Um dos exercícios mais simples para deixar os seios firmes é aplicar uma pressão sobre os músculos do peito.

Aplique Pressão

Como fazer:

  • Fique de frente para parede enquanto está de pé contra ela.
  • Com as mãos na parede, coloque pressão o quanto puder, como se estivesse tentando mover a parede.
  • Continue aplicando pressão contra a parede pressionando por cerca de 10 segundos de cada vez.
  • Em seguida, solte, relaxe, aperte as mãos e continue novamente.

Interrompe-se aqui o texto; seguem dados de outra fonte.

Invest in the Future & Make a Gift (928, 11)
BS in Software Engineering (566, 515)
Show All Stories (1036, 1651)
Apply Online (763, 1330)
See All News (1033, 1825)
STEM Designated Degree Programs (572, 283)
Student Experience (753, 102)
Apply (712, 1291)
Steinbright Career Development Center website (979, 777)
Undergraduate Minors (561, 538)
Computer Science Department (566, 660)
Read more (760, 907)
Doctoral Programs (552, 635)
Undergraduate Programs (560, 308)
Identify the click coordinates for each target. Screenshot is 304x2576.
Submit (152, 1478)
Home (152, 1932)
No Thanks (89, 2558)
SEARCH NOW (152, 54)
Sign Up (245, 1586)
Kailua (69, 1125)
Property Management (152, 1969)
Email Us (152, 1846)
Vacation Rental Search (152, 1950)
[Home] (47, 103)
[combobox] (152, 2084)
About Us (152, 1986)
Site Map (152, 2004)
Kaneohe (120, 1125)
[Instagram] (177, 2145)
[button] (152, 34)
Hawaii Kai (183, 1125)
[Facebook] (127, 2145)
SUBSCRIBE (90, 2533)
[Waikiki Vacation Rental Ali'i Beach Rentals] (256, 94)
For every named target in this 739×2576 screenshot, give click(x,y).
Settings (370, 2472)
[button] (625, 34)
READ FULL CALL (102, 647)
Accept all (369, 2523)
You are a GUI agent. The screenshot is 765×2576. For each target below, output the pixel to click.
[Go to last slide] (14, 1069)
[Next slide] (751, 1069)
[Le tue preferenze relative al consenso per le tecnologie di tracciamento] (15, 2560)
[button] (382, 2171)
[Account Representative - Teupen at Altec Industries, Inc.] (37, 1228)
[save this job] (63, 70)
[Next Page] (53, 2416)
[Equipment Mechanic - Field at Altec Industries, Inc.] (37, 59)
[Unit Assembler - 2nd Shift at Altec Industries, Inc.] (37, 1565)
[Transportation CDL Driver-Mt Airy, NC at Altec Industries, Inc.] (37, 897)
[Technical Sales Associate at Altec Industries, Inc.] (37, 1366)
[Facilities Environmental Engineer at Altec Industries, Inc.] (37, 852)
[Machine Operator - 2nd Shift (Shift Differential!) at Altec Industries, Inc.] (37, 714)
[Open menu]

Repita este processo umas 10 vezes.

6. Dumbbell flyes:

O dumbbell flyes é um dos melhores exercícios que ajudam a deixar os seios firmes.

Dumbbell flyes

Como fazer:

  • Fique virado para cima no chão ou em uma bancada plana com os joelhos dobrados.
  • Segure um par de halteres acima de seus ombros com os cotovelos levemente dobrados.
  • Mantenha uma pequena curva entre seus cotoveles, e abaixe os pesos até que seus cotovelos estejam na linha do seu peito.
  • Mantenha essa mesma curva em seus cotovelos enquanto estiver voltando os pesos para cima.
  • Realize este procedimento em 10 repetições.

7. Peito de Mosca Permanente:

Mesmo que este exercício funcione principalmente em seus ombros, existem alguns benefícios para os músculos do peito.

Peito de Mosca Permanente

Como fazer:

  • Fique de pé, com a barriga apertada e dobre os cotovelos enquanto segura os halteres.
  • Pressione as palmas de suas mãos juntas.
  • Segure por cerca de dois segundos e solte.